[Data records]
=====
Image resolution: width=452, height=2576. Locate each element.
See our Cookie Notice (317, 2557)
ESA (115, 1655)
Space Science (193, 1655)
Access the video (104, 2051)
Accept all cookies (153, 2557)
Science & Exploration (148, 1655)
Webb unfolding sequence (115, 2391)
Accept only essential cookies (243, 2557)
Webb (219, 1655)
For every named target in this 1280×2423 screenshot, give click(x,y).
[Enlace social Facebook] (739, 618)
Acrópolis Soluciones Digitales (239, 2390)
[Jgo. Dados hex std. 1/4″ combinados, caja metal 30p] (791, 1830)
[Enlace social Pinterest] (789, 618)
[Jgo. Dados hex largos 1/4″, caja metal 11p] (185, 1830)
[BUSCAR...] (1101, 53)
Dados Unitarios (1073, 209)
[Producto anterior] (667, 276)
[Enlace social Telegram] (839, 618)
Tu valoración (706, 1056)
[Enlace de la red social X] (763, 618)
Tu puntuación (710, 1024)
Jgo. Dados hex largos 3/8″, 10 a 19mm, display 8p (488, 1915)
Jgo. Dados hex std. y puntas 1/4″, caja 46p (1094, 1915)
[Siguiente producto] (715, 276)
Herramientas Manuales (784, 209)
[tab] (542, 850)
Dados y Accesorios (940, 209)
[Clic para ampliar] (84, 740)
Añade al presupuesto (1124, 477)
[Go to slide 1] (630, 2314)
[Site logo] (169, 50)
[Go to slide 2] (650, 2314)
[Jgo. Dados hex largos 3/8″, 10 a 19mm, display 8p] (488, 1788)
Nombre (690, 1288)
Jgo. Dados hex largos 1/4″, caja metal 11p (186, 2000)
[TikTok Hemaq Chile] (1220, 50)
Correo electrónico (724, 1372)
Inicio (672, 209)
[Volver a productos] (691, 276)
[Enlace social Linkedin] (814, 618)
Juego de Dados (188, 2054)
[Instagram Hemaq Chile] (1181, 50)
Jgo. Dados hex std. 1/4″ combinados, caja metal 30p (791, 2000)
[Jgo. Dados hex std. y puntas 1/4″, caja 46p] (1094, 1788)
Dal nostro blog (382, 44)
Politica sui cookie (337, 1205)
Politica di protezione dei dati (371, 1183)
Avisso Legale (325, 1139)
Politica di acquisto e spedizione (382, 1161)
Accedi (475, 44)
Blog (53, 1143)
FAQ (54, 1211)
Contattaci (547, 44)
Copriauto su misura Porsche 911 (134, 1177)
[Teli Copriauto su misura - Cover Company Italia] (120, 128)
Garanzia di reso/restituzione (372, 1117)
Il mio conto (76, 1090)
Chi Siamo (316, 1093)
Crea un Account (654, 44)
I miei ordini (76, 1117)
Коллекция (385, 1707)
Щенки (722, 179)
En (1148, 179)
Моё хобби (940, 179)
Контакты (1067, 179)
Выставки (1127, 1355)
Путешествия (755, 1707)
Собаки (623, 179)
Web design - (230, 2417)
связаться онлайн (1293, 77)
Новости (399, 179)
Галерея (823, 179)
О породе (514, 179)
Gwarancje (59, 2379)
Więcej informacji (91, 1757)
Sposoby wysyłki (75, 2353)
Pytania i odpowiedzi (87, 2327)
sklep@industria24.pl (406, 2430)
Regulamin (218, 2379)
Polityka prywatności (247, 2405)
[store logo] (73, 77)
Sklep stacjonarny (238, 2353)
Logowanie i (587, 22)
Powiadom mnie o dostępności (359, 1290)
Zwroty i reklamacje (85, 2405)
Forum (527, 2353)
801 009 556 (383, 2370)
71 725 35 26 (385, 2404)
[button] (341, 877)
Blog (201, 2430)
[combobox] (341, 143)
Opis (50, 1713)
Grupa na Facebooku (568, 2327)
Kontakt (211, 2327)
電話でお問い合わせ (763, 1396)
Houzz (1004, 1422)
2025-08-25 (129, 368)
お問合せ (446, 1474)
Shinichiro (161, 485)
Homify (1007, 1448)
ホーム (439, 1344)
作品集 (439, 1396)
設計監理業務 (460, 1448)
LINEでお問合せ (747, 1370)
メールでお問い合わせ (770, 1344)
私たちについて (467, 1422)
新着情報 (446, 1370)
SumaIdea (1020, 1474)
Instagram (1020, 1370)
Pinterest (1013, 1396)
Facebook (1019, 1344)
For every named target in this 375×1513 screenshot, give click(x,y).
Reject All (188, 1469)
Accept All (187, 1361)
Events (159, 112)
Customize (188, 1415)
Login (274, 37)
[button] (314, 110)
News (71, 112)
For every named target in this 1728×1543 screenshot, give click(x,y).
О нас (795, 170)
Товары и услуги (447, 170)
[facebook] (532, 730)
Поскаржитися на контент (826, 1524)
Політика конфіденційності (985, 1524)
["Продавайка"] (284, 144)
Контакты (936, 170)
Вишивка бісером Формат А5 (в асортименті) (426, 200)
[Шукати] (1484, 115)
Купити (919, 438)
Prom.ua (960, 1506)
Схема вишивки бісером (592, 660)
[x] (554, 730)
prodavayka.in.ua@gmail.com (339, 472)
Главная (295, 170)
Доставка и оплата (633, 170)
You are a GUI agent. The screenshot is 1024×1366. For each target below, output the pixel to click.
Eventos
=====
| Problem details |
Restate every entry exactly. Leave nothing out.

| Answer |
Image resolution: width=452, height=2576. Locate each element.
See our Cookie Notice (317, 2557)
ESA (115, 1655)
Space Science (193, 1655)
Access the video (104, 2051)
Accept all cookies (153, 2557)
Science & Exploration (148, 1655)
Webb unfolding sequence (115, 2391)
Accept only essential cookies (243, 2557)
Webb (219, 1655)
For every named target in this 1280×2423 screenshot, give click(x,y).
[Enlace social Facebook] (739, 618)
Acrópolis Soluciones Digitales (239, 2390)
[Jgo. Dados hex std. 1/4″ combinados, caja metal 30p] (791, 1830)
[Enlace social Pinterest] (789, 618)
[Jgo. Dados hex largos 1/4″, caja metal 11p] (185, 1830)
[BUSCAR...] (1101, 53)
Dados Unitarios (1073, 209)
[Producto anterior] (667, 276)
[Enlace social Telegram] (839, 618)
Tu valoración (706, 1056)
[Enlace de la red social X] (763, 618)
Tu puntuación (710, 1024)
Jgo. Dados hex largos 3/8″, 10 a 19mm, display 8p (488, 1915)
Jgo. Dados hex std. y puntas 1/4″, caja 46p (1094, 1915)
[Siguiente producto] (715, 276)
Herramientas Manuales (784, 209)
[tab] (542, 850)
Dados y Accesorios (940, 209)
[Clic para ampliar] (84, 740)
Añade al presupuesto (1124, 477)
[Go to slide 1] (630, 2314)
[Site logo] (169, 50)
[Go to slide 2] (650, 2314)
[Jgo. Dados hex largos 3/8″, 10 a 19mm, display 8p] (488, 1788)
Nombre (690, 1288)
Jgo. Dados hex largos 1/4″, caja metal 11p (186, 2000)
[TikTok Hemaq Chile] (1220, 50)
Correo electrónico (724, 1372)
Inicio (672, 209)
[Volver a productos] (691, 276)
[Enlace social Linkedin] (814, 618)
Juego de Dados (188, 2054)
[Instagram Hemaq Chile] (1181, 50)
Jgo. Dados hex std. 1/4″ combinados, caja metal 30p (791, 2000)
[Jgo. Dados hex std. y puntas 1/4″, caja 46p] (1094, 1788)
Dal nostro blog (382, 44)
Politica sui cookie (337, 1205)
Politica di protezione dei dati (371, 1183)
Avisso Legale (325, 1139)
Politica di acquisto e spedizione (382, 1161)
Accedi (475, 44)
Blog (53, 1143)
FAQ (54, 1211)
Contattaci (547, 44)
Copriauto su misura Porsche 911 (134, 1177)
[Teli Copriauto su misura - Cover Company Italia] (120, 128)
Garanzia di reso/restituzione (372, 1117)
Il mio conto (76, 1090)
Chi Siamo (316, 1093)
Crea un Account (654, 44)
I miei ordini (76, 1117)
Коллекция (385, 1707)
Щенки (722, 179)
En (1148, 179)
Моё хобби (940, 179)
Контакты (1067, 179)
Выставки (1127, 1355)
Путешествия (755, 1707)
Собаки (623, 179)
Web design - (230, 2417)
связаться онлайн (1293, 77)
Новости (399, 179)
Галерея (823, 179)
О породе (514, 179)
Gwarancje (59, 2379)
Więcej informacji (91, 1757)
Sposoby wysyłki (75, 2353)
Pytania i odpowiedzi (87, 2327)
sklep@industria24.pl (406, 2430)
Regulamin (218, 2379)
Polityka prywatności (247, 2405)
[store logo] (73, 77)
Sklep stacjonarny (238, 2353)
Logowanie i (587, 22)
Powiadom mnie o dostępności (359, 1290)
Zwroty i reklamacje (85, 2405)
Forum (527, 2353)
801 009 556 (383, 2370)
71 725 35 26 (385, 2404)
[button] (341, 877)
Blog (201, 2430)
[combobox] (341, 143)
Opis (50, 1713)
Grupa na Facebooku (568, 2327)
Kontakt (211, 2327)
電話でお問い合わせ (763, 1396)
Houzz (1004, 1422)
2025-08-25 (129, 368)
お問合せ (446, 1474)
Shinichiro (161, 485)
Homify (1007, 1448)
ホーム (439, 1344)
作品集 (439, 1396)
設計監理業務 (460, 1448)
LINEでお問合せ (747, 1370)
メールでお問い合わせ (770, 1344)
私たちについて (467, 1422)
新着情報 (446, 1370)
SumaIdea (1020, 1474)
Instagram (1020, 1370)
Pinterest (1013, 1396)
Facebook (1019, 1344)
For every named target in this 375×1513 screenshot, give click(x,y).
Reject All (188, 1469)
Accept All (187, 1361)
Events (159, 112)
Customize (188, 1415)
Login (274, 37)
[button] (314, 110)
News (71, 112)
For every named target in this 1728×1543 screenshot, give click(x,y).
О нас (795, 170)
Товары и услуги (447, 170)
[facebook] (532, 730)
Поскаржитися на контент (826, 1524)
Політика конфіденційності (985, 1524)
["Продавайка"] (284, 144)
Контакты (936, 170)
Вишивка бісером Формат А5 (в асортименті) (426, 200)
[Шукати] (1484, 115)
Купити (919, 438)
Prom.ua (960, 1506)
Схема вишивки бісером (592, 660)
[x] (554, 730)
prodavayka.in.ua@gmail.com (339, 472)
Главная (295, 170)
Доставка и оплата (633, 170)
You are a GUI agent. The screenshot is 1024×1366. For each target below, output the pixel to click.
Eventos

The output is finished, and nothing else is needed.